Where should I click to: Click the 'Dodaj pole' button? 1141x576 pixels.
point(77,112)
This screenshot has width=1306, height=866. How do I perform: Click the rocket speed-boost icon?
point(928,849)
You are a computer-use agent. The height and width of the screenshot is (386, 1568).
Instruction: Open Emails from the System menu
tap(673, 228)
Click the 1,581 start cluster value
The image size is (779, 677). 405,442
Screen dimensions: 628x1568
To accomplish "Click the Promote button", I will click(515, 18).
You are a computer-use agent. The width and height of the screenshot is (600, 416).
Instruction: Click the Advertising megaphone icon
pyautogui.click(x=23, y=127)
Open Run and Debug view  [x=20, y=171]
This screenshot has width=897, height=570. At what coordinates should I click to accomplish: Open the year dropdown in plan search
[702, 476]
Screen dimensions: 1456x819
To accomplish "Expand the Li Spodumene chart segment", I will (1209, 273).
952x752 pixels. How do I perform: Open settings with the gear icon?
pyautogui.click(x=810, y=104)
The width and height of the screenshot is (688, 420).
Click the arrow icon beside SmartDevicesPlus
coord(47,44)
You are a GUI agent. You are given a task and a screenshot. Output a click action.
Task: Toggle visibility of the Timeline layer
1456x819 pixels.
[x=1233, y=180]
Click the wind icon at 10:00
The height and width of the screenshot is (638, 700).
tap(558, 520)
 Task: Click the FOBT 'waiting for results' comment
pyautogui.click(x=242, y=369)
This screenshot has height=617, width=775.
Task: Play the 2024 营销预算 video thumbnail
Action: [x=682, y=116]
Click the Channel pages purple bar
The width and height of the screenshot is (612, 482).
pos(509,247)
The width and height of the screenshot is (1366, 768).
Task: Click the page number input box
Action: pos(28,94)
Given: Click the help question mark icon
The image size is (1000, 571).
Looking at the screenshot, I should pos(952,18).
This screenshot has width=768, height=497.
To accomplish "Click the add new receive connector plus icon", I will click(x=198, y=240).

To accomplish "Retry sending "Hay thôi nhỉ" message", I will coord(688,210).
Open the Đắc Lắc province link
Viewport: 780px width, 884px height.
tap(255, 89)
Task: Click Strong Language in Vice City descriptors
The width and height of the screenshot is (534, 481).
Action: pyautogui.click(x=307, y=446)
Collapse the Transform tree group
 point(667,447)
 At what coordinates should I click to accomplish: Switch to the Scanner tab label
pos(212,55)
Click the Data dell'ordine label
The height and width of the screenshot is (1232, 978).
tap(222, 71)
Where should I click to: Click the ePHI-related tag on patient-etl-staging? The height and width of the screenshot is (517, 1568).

========

• **WHAT TO WORK ON**: Starting with the line that contains "At what coordinates should I click to accomplish: Switch", output every line through the end of the listing above, unchanged.

• **COMPLETED TASK**:
 At what coordinates should I click to accomplish: Switch to the Scanner tab label
pos(212,55)
Click the Data dell'ordine label
The height and width of the screenshot is (1232, 978).
tap(222, 71)
Where should I click to: Click the ePHI-related tag on patient-etl-staging? The height and width of the screenshot is (517, 1568).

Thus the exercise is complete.